Memory Detection Again

After temporary memory setup is done,
the machine specific memory setup should be done.

At the bottom of the ${linux src}/arch/i386/kernel/setup.c,
There is a statement as shown

#include "setup_arch_post.h"

This header file is in ${linux src}/include/asm-i386/mach-default
directory and has one function named machine_specific_memory_setup().

This function at fist calls sanitize_e820_map() function.

Some BIOS e820h interrupt returns overlapped memory mapping for
memory space, and it may not be sorted by address.

So, sanitize_e820_map() sorts the map by address from low address
to high address and if overlapped, it selects memory map that
has the highest type of memory.

Memory type is defined in ${linux src}/include/asm-i386/e820.h.

#define E820_RAM        1
#define E820_RESERVED   2
#define E820_ACPI       3 /* usable as RAM once ACPI tables have been read */
#define E820_NVS        4

sanitize_e820_map() does the job that is not so complex but the code
to be executed is confusing at a glance.

sanitize_e820_map()

sanitize_e820_map() is defined in ${linux src}/arch/i386/kernel/setup.c
and uses the structure named change_member.
This structure is declared in some lines before in this file.

struct change_member {
        struct e820entry *pbios; /* pointer to original bios entry */
        unsigned long long addr; /* address for this change point */
};

And some arrays of change_member to sort and tweak overlaping maps.

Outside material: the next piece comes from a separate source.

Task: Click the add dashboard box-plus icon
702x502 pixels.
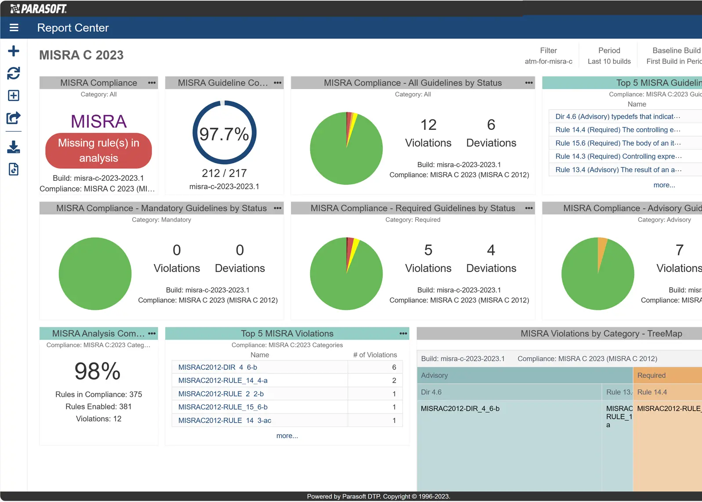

static struct change_member change_point_list[2*E820MAX] __initdata;
static struct change_member *change_point[2*E820MAX] __initdata;
static struct e820entry *overlap_list[E820MAX] __initdata;
static struct e820entry new_bios[E820MAX] __initdata;

Memory map is prepared by e820h interruption at boot up stage
and these data are stored at E820MAP(0x2d0).

Two change_member structures are used for each memory map.
pbios member for both structure has the same pointer to the map
that is represented by e820entry.

But "long long addr" member has start of memory region for the
first one and the end of memory region for the second one.

The first "for" loop in this function does this assignemnt.
Here is a code

        for (i=0; i < old_nr; i++)      {
                if (biosmap[i].size != 0) {
                        change_point[chgidx]->addr = biosmap[i].addr;
                        change_point[chgidx++]->pbios = &biosmap[i];
                        change_point[chgidx]->addr = biosmap[i].addr + biosmap[i].size;
                        change_point[chgidx++]->pbios = &biosmap[i];
                }
        }
        chg_nr = chgidx;        /* true number of change-points */

change_point is an array of pointers for change_member.
After this "for" loop, change_point[] array is like following.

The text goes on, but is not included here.